Raja Ampat enjoys the highest marine biodiversity level on the planet, with 1397 species of fish and over 600 species of coral recorded. It is widely believed that coral species in this area are more resistant to bleaching, making them of particular interest as water temperatures are set to rise. In the past, Raja Ampat has been the scene of destructive overfishing that has severely threatened sharks, turtles, dugongs, manta rays, as well as fish the local population depends upon for food.

Raja Ampat’s spectacular biodiversity and pristine landscapes have established the area as one of the most highly sought-after dive destinations in the world.  The MCA secures the future of low impact underwater eco-tourism, which directly benefits Raja Ampat’s people while safeguarding its spectacular natural resources.

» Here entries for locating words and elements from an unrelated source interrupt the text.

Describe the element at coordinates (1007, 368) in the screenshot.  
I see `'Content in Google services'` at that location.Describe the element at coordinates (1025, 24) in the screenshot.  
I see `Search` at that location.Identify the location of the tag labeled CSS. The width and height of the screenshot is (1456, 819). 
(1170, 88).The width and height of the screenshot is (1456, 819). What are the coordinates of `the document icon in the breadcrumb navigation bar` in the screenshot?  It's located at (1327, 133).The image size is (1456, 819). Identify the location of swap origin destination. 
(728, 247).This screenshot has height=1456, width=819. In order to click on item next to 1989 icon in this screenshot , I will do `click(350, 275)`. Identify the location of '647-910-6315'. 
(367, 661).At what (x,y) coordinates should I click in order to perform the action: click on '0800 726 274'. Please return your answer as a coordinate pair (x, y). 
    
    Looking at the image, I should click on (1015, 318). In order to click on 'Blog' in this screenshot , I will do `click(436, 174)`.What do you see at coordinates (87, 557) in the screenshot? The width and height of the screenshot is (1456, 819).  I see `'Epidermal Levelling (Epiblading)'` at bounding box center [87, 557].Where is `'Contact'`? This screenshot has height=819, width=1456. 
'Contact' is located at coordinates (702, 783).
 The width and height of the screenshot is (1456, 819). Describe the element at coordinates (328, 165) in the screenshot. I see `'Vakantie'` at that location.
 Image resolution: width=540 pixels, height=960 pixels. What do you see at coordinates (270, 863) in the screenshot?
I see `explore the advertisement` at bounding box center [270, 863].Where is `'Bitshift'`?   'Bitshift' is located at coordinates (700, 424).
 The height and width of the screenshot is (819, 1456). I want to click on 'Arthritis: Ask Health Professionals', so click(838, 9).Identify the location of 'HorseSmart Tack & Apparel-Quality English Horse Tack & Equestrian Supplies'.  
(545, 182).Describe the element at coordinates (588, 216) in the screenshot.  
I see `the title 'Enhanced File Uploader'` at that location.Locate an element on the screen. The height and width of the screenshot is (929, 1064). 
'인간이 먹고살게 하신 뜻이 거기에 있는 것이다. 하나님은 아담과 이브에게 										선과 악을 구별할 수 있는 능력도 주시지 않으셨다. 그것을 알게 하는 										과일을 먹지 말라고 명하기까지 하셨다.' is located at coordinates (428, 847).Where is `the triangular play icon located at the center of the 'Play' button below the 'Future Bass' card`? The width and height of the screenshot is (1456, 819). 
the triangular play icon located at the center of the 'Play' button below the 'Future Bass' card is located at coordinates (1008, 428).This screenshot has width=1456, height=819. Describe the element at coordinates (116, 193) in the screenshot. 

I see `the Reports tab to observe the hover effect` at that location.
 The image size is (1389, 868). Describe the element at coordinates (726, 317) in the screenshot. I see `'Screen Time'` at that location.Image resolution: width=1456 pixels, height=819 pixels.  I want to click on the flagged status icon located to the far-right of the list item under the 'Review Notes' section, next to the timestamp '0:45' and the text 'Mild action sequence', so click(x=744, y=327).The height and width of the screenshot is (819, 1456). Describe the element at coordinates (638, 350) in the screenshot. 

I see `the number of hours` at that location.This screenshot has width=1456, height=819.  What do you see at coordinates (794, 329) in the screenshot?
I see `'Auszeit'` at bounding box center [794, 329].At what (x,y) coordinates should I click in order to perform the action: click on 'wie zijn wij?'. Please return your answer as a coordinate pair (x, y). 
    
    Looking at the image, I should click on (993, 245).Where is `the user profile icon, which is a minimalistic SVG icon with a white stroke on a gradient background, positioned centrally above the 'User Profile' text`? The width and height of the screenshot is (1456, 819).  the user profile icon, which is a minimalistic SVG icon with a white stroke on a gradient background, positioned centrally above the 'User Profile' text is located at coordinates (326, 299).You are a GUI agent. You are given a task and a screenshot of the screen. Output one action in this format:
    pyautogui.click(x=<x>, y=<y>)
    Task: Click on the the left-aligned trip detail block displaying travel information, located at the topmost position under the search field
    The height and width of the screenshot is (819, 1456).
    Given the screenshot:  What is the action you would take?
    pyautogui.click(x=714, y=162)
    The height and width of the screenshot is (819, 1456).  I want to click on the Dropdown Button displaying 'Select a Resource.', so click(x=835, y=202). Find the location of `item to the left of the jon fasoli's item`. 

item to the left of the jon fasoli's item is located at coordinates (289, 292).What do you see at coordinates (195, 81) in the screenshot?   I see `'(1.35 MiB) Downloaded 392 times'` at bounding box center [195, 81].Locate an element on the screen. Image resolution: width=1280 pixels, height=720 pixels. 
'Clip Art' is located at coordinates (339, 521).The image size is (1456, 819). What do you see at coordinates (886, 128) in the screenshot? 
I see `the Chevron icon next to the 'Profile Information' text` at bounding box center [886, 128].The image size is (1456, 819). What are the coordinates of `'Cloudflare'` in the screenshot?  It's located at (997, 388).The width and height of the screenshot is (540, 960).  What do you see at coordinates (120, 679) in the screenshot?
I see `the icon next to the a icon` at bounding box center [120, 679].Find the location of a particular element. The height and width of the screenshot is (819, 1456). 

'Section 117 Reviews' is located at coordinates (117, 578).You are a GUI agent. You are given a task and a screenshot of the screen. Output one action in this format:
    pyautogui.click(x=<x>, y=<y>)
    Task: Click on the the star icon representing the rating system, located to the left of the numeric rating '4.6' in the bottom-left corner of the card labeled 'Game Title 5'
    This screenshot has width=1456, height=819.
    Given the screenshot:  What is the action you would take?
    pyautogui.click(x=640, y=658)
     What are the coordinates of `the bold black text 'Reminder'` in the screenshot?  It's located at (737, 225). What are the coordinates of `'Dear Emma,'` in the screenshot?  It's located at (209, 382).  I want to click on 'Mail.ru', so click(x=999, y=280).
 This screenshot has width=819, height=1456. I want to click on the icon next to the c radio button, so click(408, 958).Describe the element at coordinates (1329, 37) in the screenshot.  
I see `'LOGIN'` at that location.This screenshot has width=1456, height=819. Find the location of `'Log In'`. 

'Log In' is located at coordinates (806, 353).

“We are extremely fortunate to have such visionary community leaders as our partners. Through our joint efforts we are safeguarding the fabulous biodiversity upon which we all depend,” said Andrew Miners of Misool Eco Resort.   “By patrolling this MCA together, we can protect the area and pass on a thriving ecosystem to their children.”

The expansion of the Misool Eco Resort’s MCA is a direct result of the success of Misool Eco Resort’s original No-Take Zone. A locally-staffed Ranger Patrol enforces the perimeters and is funded by Misool Eco Resort, WildAid, The Coral Reef Alliance, and many generous private donors.

Today, Misool Eco Resort and Shark Savers, an international shark conservation organization, also announced that the Regent of Raja Ampat has declared a Shark Sanctuary for the entire 15,000 square miles of Raja Ampat.  The Shark Sanctuary provides full protection from fishing for sharks, manta and mobula rays, dugongs, and turtles. The Misool Eco Resort’s MCA lies within the new Shark Sanctuary and will serve as a model for enforcement through community engagement.

"Misool Eco Resort is defining how effective ocean conservation gets done with their Marine Conservation Area,” said Michael Skoletsky, Executive Director of Shark Savers.  “Enlist and integrate local communities into the outcome. Partner with NGOs for management, assessment, enforcement assistance, and funding. Engage government to establish legal authority and leadership as it has with the Raja Ampat Shark Sanctuary. Misool Eco Resort has set an example by using highly responsible underwater eco-tourism as the vehicle for making conservation practical."